Pigs fly. Hell freezes over. The Electoral College favors ... Democrats?
This scenario is not very likely — but probably worth a bet at 300:1
Here at Silver Bulletin, we’ve repeatedly emphasized the idea that the Electoral College is much more likely to hurt Democrats than to help them — as it did in 2000 and 2016. This is a conclusion borne directly from our model. As of Thursday, our forecast is that Kamala Harris is a 3:1 favorite in the popular vote — but the Electoral College is basically still a toss-up. That’s because the model figures there’s a 20 percent chance that Harris wins the popular but loses the Electoral College, but only a 0.3 percent chance of the same thing happening to Donald Trump.
At the New York Times yesterday, however, Nate Cohn offered a dissenting view. Cohn isn’t predicting an Electoral College split favoring Democrats, but he thinks the penalty Harris faces will likely be smaller this year. On that point, the Nates agree — though we differ on the extent of the difference.

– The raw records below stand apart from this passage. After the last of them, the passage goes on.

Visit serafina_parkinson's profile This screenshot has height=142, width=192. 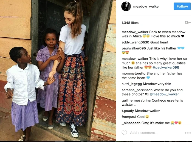tap(137, 90)
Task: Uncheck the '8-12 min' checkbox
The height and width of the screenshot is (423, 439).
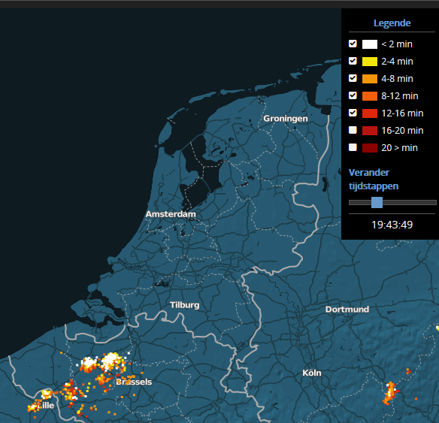Action: click(x=353, y=95)
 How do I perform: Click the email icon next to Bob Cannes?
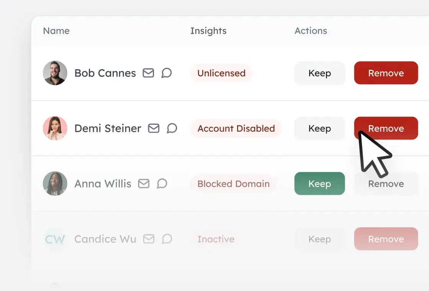pos(148,73)
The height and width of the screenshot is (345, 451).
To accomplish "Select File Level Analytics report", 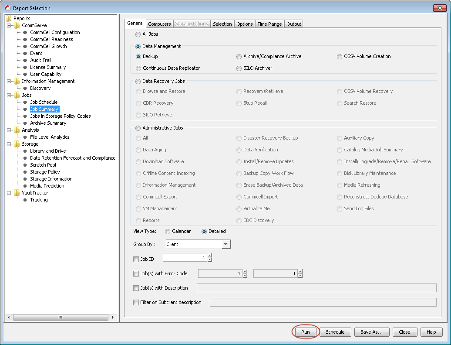I will tap(50, 137).
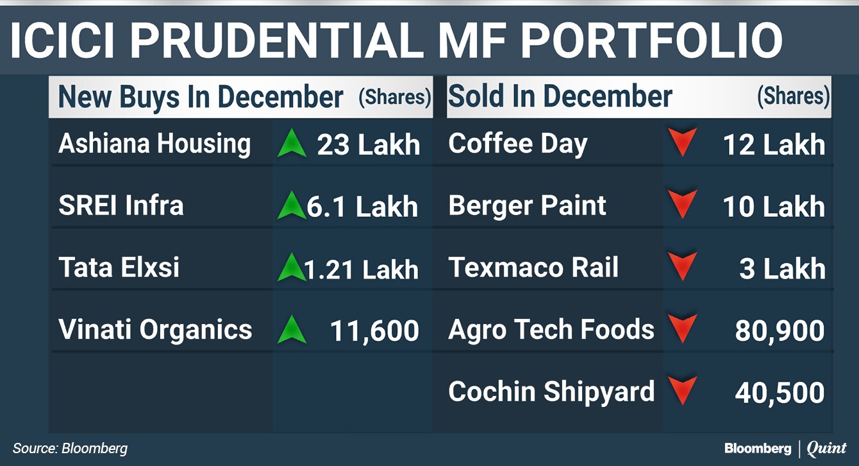Click the 23 Lakh share value
The width and height of the screenshot is (859, 466).
coord(368,145)
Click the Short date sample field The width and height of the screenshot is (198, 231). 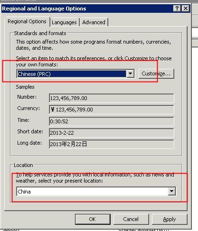(112, 133)
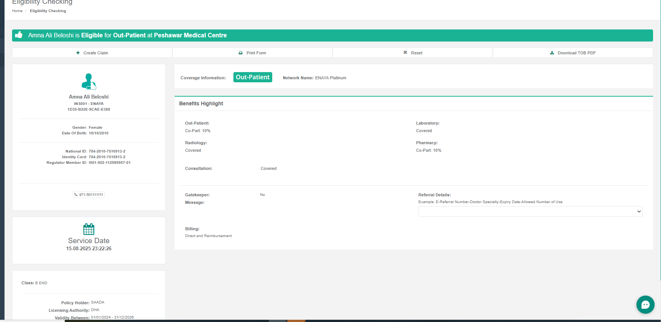Click the ENAYA Platinum network name

pyautogui.click(x=330, y=78)
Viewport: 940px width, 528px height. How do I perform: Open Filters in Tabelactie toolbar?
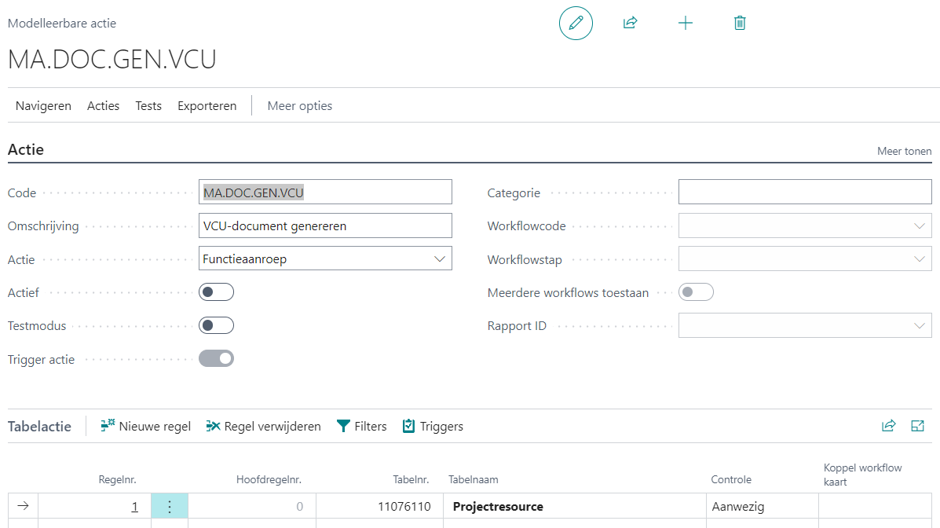[x=361, y=426]
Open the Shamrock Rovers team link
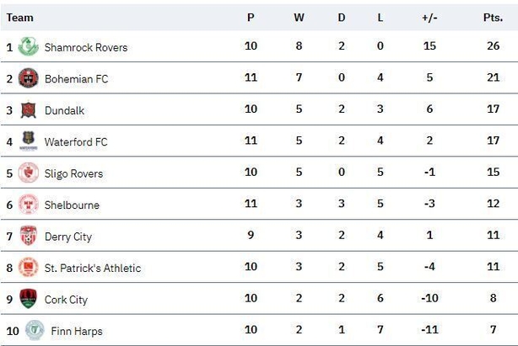The image size is (518, 346). [x=86, y=47]
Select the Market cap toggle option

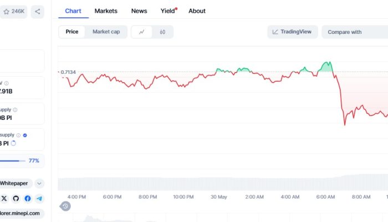click(106, 32)
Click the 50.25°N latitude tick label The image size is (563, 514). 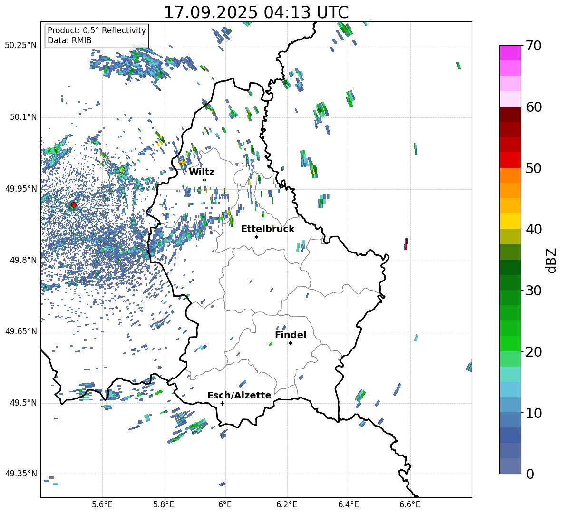[21, 46]
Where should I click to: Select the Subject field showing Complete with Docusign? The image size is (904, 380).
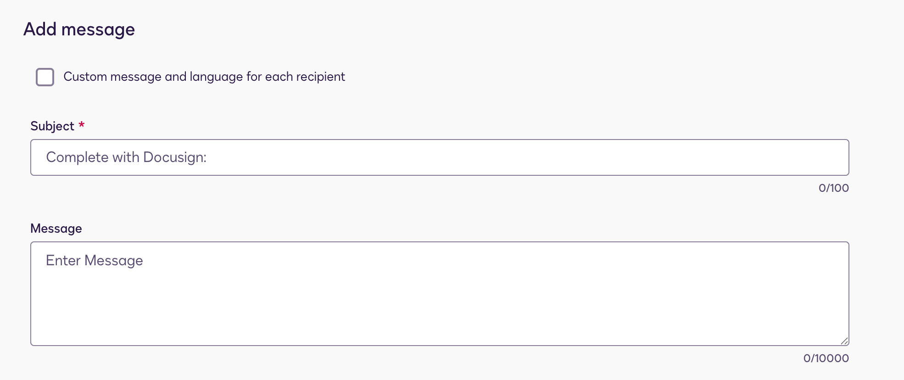click(x=413, y=157)
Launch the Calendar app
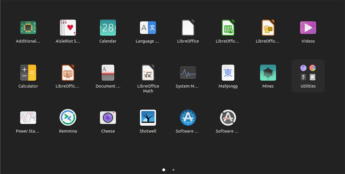 click(108, 28)
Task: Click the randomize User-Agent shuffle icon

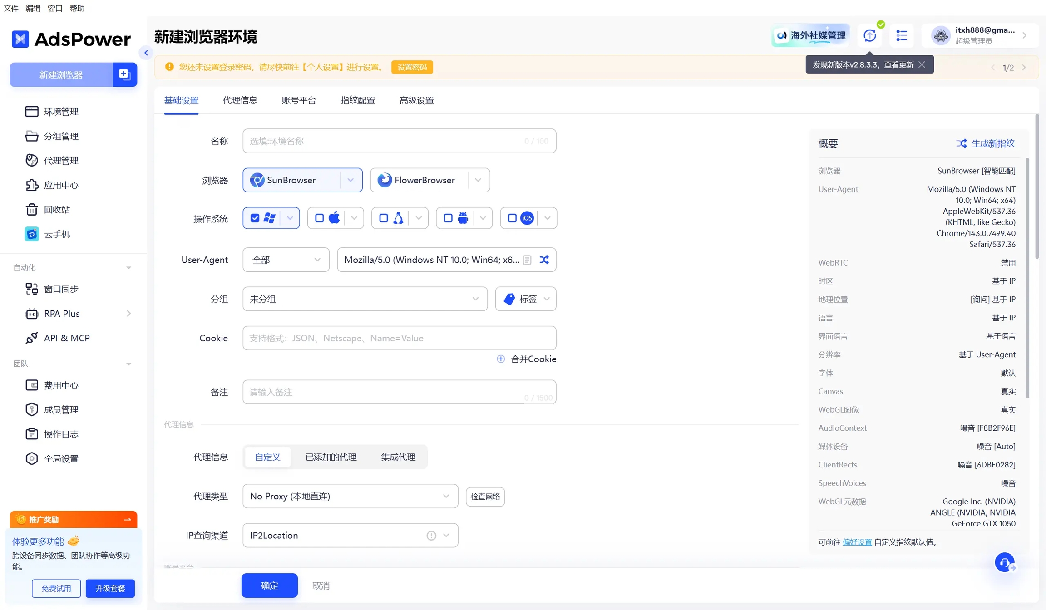Action: [x=544, y=260]
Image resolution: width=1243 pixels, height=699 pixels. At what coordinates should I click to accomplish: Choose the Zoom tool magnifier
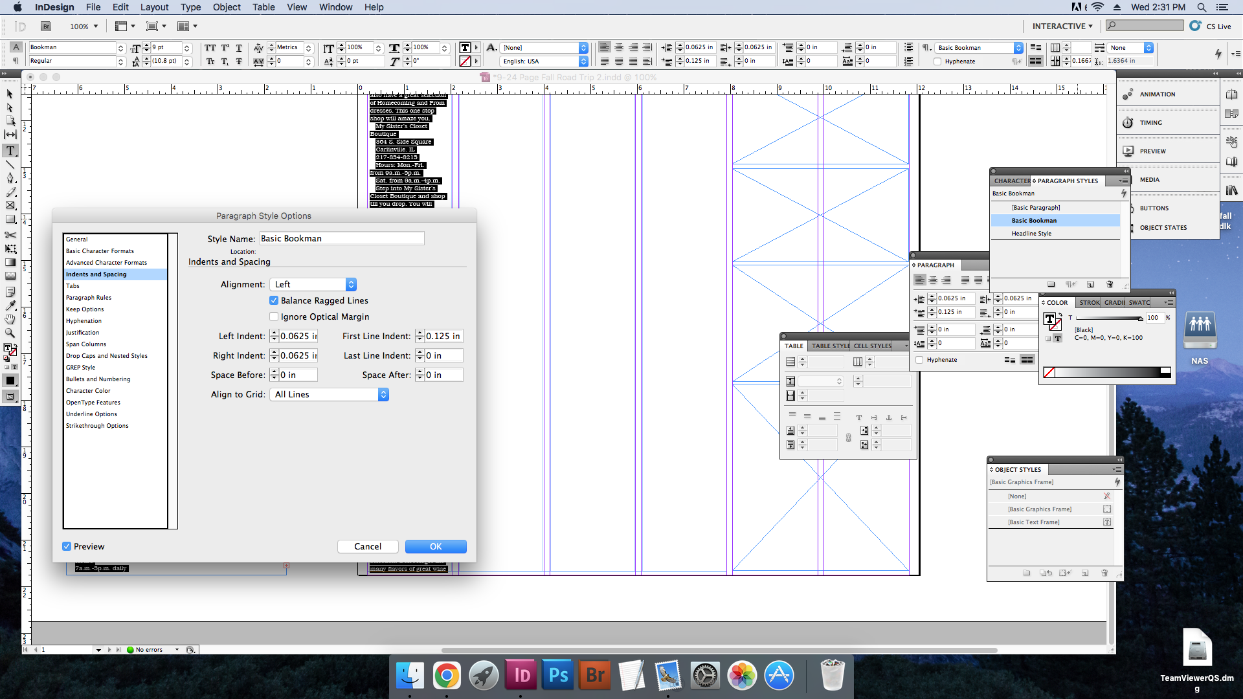tap(10, 333)
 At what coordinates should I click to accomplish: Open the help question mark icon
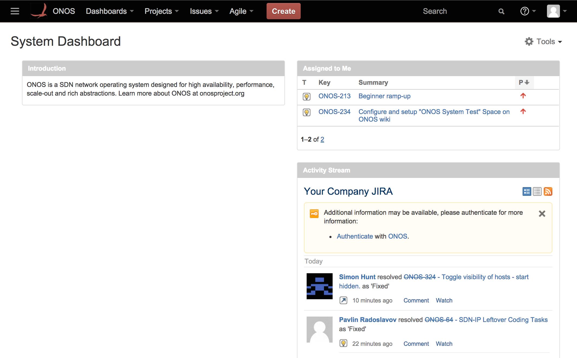click(524, 11)
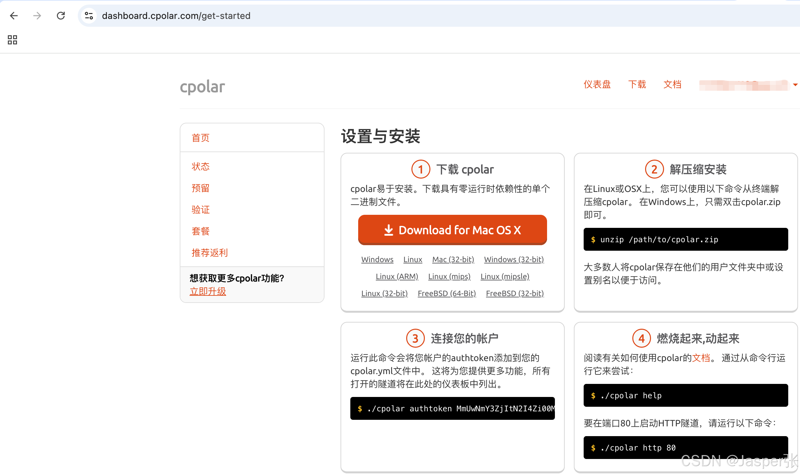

In 2016, there was nearly a 3-point gap between Hillary Clinton’s popular vote margin and the result in the tipping-point state, Pennsylvania. The gap grew even wider in 2020, to nearly 4 points, although Joe Biden won the popular vote by enough that he still just barely carried the tipping-point state, Wisconsin. This time around, with Pennsylvania projected to be the tipping point state again, the gap is only 0.7 points instead, according to the Times’s polling averages — that’s the difference between Harris’s small lead in Pennsylvania in their numbers and her slightly larger margin in national polls.
We have the gap a bit wider. In our averages, Harris leads by 2.8 points nationally but by 1.5 points in Pennsylvania. So we’re splitting hairs here, but that’s a 1.3-point difference, not 0.7.
And if you scroll down and look at our forecast, the difference gets just a bit wider again. We project Harris to win the popular vote by 2.5 points, but Pennsylvania by 1.0, a 1.5-point difference.
Let’s pause here to note that Harris would probably take a mere 1.5-point Electoral College penalty if she could lock it in today. Democrats have won the popular vote by that amount or more in the past four elections. Still, I’m going to take some time to explain why our model thinks this scenario is not so robust for Harris — but also how there are a couple of exceptions that might arise.